La révision de l’annexe nationale française entamée en 2019 et supportée par les professionnels antillais était justifiée par le fait que :

  • Les coefficients de rugosité (catégories de terrain) tels que décrits dans l’annexe nationale française ne correspondent pas aux types de paysages rencontrés dans les territoires antillais. De plus, ces coefficients sont prévus pour des territoires continentaux et pas pour des petits territoires insulaires pour lequel le vent cyclonique n’est que très marginalement affaibli par le passage du phénomène au-dessus des terres.
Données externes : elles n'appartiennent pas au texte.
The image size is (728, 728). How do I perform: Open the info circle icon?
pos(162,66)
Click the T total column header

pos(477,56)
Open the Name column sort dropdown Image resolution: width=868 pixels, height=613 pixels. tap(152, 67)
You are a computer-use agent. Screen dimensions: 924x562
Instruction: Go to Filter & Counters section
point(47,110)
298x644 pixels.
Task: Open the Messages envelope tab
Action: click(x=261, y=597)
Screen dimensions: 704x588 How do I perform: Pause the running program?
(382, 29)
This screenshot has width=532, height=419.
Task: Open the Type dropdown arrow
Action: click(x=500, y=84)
Enfin la flexibilité dans le choix de ces coefficients pouvait conduire à l’adoption d’hypothèses de calcul de charges sous-sécuritaires, par rapport à la règlementation précédemment en vigueur NV 65
  • Les effets de type « venturi » d’accélération du vent dans les vallées encaissées, un relief typique des îles volcaniques des Antilles, n’étaient pas pris en compte ;
  • Il y avait lieu de catégoriser les bâtiments calculés en fonction de leur importance pour la protection des populations et leur utilité pour la gestion de crise.
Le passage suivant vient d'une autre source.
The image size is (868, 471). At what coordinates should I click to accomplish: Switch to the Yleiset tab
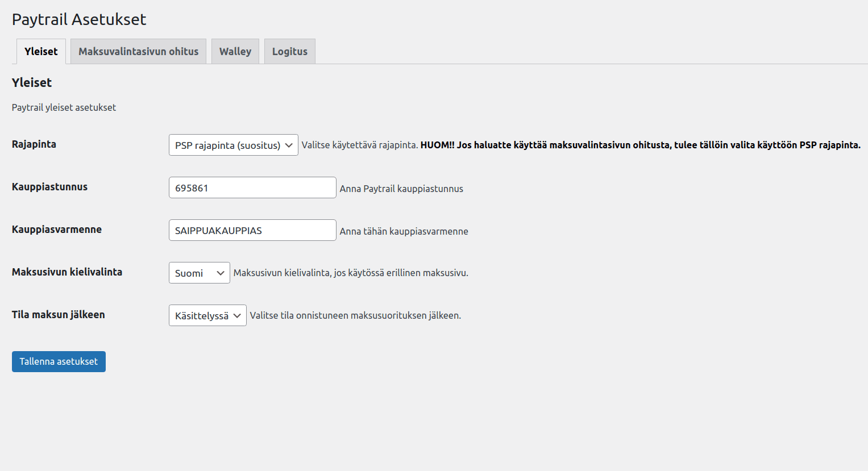pyautogui.click(x=41, y=51)
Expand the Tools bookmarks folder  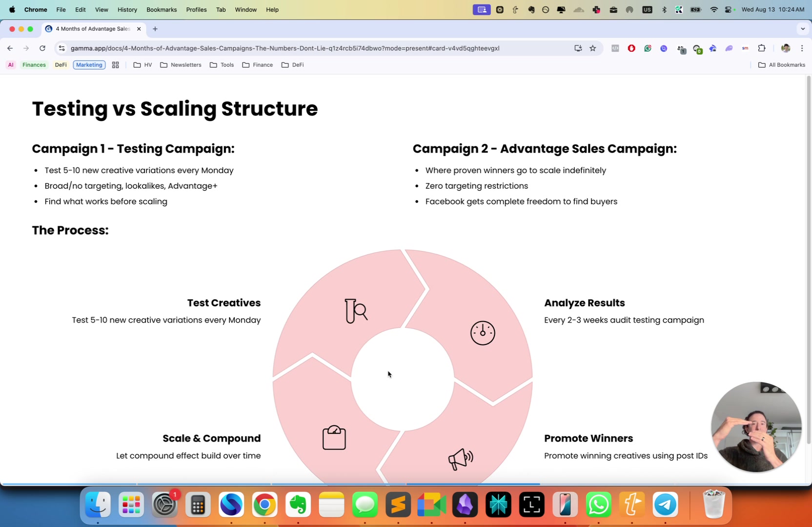(222, 65)
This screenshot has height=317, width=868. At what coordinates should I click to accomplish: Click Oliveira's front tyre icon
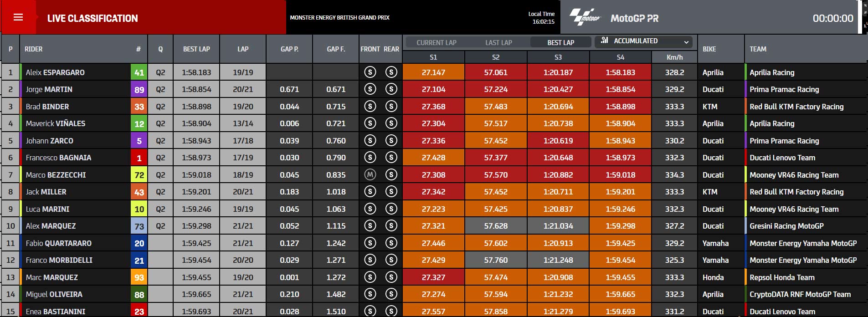[x=370, y=294]
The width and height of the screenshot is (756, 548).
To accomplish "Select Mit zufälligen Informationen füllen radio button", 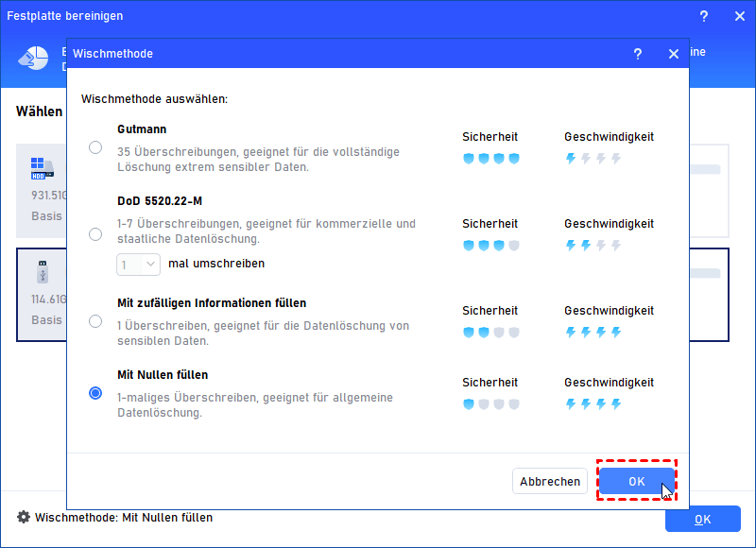I will (x=95, y=321).
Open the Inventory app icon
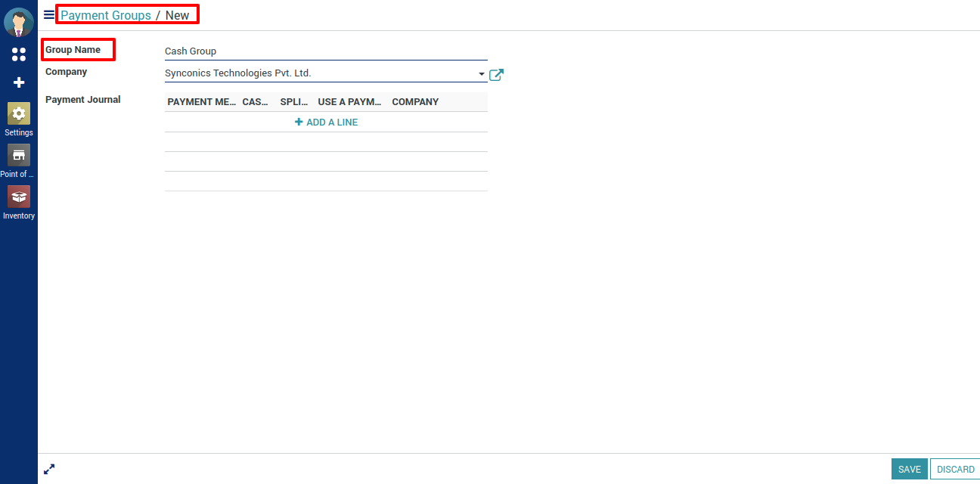Viewport: 980px width, 484px height. [x=19, y=197]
La Direction de l’Habitat de l’Urbanisme et des Paysages (DHUP) porte un projet d’arrêté qui serait dans un premier temps uniquement appliqué aux territoires de Martinique, Guadeloupe, Saint-Barthélemy et Saint-Martin.

 

Trois modifications principales forment le cœur de ce projet d’arrêté :

  • Les vitesses de référence sont relevées en fonction de la période de retour considérée, donc en fonction de la catégorie d’importance du bâtiment

  • La vitesse de vent de référence est modulée par des « coefficients de site » fixés de manière règlementaire. Ces coefficients sont définis pour chacun des territoires par une cartographie référencée sur le site internet Géorisques. »
  • Les bâtiments sont classés en fonction de leur destination et de leur usage en 4 catégories qui distinguent différents niveaux de protection. Ce classement est modulé par les périodes de retour considérées, soit 25 ans pour les bâtiments les moins sensibles de la catégorie 1, 50 ans pour les bâtiments des catégories 2 et 3 et 100 ans pour ceux de la catégorie 4 pour lesquels le niveau d’exigence paracyclonique est la plus élevée.

La publication de cet arrêté « vent cyclonique » devrait intervenir en 2023.

Il y a aujourd’hui un quasi-consensus scientifique pour affirmer que le dérèglement climatique va se traduire par une plus grande proportion de phénomènes cycloniques majeurs. Il est donc important que les futures constructions s’adaptent et soient réalisées avec des normes de construction plus exigeantes. La question des surcoûts normatifs reste centrale dans des territoires où 80% des populations sont éligibles au logement social. Cependant, l’enjeu de la mise en place est double. Il s’agit avant tout de réduire le coût global des bâtiments sur leur durée de vie en limitant le risque qu’ils ne soient endommagés ou détruits par le passage d’un cyclone. Mais il s’agit également de contenir les coûts globaux des catastrophes d’origine atmosphérique pour que les grands équilibres du régime d’indemnisation des catastrophes naturelles ne soient pas mis à mal.

Les professionnels s’accordent pour dire que les bâtis territoriaux de Martinique et Guadeloupe ne sont pas aujourd’hui prêts à affronter de manière frontale des phénomènes aussi violents que les deux ouragans majeurs de la saison cycloniques 2017 qui ont dévasté certaines iles de l’arc des Petites Antilles. Pour améliorer sensiblement la capacité de résilience cyclonique des territoires antillais à court ou même moyen terme, des dispositions de confortement du bâti existant doivent également être mises en œuvre. Ces dispositions doivent couvrir des aspects techniques mais également des aspects financiers avec des incitations adaptées (aides financières, incitations fiscales).

Ce plan de réduction de la vulnérabilité au risque cyclonique pour le bâti existant pourrait ainsi s’inspirer des divers Plans Séisme Antilles, dont la troisième phase vise expressément le confortement parasismique du bâti privé. Mais dans tous les cas, la résolution des conflits entre réduction de vulnérabilité au risque sismique et réduction de vulnérabilité au risque cyclonique est un préalable. Le GT 10 BatiSolid et le GT multirisque de l’AFPS (voir la rubrique actualité du projet) s’attaquent à cette épineuse question.